*** Data to examine
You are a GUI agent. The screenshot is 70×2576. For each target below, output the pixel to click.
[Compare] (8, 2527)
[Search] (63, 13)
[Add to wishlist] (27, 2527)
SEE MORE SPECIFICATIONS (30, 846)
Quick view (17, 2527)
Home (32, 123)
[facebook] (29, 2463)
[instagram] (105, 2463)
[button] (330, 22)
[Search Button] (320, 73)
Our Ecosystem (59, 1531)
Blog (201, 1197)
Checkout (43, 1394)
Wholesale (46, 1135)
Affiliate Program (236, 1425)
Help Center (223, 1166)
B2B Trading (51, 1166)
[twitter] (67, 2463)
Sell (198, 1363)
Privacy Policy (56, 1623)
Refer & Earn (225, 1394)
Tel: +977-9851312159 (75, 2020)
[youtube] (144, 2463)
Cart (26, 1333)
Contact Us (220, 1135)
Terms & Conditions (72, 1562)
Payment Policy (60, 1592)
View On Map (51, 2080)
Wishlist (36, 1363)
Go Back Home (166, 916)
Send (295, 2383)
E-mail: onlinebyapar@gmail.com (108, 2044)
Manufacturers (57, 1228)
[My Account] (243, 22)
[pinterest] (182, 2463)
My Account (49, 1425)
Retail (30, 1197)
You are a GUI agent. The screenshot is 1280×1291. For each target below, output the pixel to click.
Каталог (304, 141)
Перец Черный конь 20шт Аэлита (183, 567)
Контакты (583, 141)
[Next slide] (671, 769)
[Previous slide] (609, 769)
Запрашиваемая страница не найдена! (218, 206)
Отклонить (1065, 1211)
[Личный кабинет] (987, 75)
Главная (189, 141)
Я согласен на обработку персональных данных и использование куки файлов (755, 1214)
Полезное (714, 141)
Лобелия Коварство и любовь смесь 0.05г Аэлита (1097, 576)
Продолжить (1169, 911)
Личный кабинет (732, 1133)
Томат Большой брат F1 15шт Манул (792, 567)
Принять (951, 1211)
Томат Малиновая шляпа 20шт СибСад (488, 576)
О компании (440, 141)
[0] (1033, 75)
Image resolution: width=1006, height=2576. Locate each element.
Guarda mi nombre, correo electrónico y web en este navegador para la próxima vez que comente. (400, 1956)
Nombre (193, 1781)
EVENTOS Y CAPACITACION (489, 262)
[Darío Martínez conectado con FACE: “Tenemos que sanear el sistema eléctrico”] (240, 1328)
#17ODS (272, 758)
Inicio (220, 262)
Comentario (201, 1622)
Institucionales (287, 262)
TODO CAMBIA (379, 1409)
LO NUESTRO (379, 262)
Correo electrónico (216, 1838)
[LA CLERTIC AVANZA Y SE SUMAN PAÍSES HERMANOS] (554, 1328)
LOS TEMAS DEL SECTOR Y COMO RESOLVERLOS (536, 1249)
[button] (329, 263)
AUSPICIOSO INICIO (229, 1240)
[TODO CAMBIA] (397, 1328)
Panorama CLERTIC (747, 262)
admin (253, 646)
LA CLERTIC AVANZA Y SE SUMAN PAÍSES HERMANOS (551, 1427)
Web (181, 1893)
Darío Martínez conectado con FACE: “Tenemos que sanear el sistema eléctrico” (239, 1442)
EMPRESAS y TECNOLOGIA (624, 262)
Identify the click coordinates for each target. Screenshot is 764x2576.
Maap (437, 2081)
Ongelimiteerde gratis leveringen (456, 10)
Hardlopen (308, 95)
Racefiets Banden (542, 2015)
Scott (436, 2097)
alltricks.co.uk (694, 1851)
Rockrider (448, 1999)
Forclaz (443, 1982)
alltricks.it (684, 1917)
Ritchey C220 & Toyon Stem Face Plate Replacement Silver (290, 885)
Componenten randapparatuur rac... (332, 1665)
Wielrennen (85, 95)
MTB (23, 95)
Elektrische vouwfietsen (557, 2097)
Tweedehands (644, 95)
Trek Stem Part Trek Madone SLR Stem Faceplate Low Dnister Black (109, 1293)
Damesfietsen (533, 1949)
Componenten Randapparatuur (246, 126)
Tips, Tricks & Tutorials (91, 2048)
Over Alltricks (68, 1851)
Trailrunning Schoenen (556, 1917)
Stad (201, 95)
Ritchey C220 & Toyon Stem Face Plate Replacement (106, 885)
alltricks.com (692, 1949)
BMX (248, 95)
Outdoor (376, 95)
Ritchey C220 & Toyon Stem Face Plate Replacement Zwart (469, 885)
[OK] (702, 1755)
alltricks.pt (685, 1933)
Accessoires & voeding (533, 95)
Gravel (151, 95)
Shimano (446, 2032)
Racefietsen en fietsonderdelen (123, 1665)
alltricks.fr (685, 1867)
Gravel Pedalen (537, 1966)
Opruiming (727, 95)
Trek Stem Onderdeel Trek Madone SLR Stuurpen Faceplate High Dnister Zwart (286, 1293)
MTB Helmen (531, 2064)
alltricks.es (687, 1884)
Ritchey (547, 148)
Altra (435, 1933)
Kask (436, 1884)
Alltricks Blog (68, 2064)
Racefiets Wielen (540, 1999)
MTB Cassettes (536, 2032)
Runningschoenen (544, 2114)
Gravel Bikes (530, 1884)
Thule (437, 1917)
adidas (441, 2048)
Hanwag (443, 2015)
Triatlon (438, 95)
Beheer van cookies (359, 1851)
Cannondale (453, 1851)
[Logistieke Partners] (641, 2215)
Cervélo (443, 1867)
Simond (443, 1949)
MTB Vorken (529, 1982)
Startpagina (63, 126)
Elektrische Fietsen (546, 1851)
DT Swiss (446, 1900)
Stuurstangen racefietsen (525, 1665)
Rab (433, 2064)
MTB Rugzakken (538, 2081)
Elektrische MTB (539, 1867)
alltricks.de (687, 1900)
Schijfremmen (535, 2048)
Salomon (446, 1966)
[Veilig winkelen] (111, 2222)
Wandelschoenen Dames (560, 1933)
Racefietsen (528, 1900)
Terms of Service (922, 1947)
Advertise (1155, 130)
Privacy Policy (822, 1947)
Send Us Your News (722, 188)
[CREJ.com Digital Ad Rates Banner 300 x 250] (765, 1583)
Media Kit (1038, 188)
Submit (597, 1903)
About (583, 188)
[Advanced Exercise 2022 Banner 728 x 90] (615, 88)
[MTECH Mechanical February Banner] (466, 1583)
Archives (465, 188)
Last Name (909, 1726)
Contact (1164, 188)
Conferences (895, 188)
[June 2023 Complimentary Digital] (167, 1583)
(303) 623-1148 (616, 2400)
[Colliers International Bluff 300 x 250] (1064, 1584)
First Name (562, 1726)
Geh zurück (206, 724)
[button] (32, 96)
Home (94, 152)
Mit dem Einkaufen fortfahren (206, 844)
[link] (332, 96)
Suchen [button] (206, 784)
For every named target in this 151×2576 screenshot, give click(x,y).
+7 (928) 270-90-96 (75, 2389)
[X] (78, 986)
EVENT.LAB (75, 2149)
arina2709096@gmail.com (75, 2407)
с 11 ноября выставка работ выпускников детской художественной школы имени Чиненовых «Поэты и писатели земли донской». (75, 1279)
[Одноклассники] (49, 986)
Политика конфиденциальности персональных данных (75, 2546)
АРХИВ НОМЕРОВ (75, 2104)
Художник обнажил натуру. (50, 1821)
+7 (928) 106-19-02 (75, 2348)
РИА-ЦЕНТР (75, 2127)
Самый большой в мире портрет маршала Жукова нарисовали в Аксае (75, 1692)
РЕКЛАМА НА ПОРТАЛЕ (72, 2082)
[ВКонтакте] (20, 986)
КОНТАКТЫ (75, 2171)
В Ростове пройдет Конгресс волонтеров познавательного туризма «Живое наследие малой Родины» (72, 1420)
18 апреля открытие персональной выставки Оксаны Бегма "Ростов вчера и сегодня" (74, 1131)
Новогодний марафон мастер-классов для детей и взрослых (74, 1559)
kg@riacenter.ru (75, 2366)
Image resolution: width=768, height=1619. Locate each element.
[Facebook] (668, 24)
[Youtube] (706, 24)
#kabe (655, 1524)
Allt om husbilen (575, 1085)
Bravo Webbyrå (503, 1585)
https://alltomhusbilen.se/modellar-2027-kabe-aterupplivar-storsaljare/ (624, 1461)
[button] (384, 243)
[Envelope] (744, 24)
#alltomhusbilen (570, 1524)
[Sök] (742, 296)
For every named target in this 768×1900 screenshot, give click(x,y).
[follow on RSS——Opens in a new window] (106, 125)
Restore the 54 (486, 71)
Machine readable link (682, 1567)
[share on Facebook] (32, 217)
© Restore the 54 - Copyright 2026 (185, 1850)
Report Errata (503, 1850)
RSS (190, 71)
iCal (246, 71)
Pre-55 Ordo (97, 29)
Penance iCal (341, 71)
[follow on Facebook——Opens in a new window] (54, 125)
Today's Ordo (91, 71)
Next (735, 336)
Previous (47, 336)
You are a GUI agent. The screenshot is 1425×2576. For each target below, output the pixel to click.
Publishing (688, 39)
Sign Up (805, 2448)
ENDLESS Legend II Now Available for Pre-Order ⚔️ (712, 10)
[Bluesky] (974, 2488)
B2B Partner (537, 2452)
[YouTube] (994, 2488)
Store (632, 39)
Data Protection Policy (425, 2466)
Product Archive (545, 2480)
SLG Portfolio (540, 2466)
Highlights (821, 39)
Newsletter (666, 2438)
******
Nothing should appear in the answer except the lines above from the line with "Принять (951, 1211)" through the line with "Tweedehands (644, 95)", both included, written out exactly.

Принять (951, 1211)
Томат Малиновая шляпа 20шт СибСад (488, 576)
О компании (440, 141)
[0] (1033, 75)
Image resolution: width=1006, height=2576. Locate each element.
Guarda mi nombre, correo electrónico y web en este navegador para la próxima vez que comente. (400, 1956)
Nombre (193, 1781)
EVENTOS Y CAPACITACION (489, 262)
[Darío Martínez conectado con FACE: “Tenemos que sanear el sistema eléctrico”] (240, 1328)
#17ODS (272, 758)
Inicio (220, 262)
Comentario (201, 1622)
Institucionales (287, 262)
TODO CAMBIA (379, 1409)
LO NUESTRO (379, 262)
Correo electrónico (216, 1838)
[LA CLERTIC AVANZA Y SE SUMAN PAÍSES HERMANOS] (554, 1328)
LOS TEMAS DEL SECTOR Y COMO RESOLVERLOS (536, 1249)
[button] (329, 263)
AUSPICIOSO INICIO (229, 1240)
[TODO CAMBIA] (397, 1328)
Panorama CLERTIC (747, 262)
admin (253, 646)
LA CLERTIC AVANZA Y SE SUMAN PAÍSES HERMANOS (551, 1427)
Web (181, 1893)
Darío Martínez conectado con FACE: “Tenemos que sanear el sistema eléctrico” (239, 1442)
EMPRESAS y TECNOLOGIA (624, 262)
Identify the click coordinates for each target. Screenshot is 764x2576.
Maap (437, 2081)
Ongelimiteerde gratis leveringen (456, 10)
Hardlopen (308, 95)
Racefiets Banden (542, 2015)
Scott (436, 2097)
alltricks.co.uk (694, 1851)
Rockrider (448, 1999)
Forclaz (443, 1982)
alltricks.it (684, 1917)
Ritchey C220 & Toyon Stem Face Plate Replacement Silver (290, 885)
Componenten randapparatuur rac... (332, 1665)
Wielrennen (85, 95)
MTB (23, 95)
Elektrische vouwfietsen (557, 2097)
Tweedehands (644, 95)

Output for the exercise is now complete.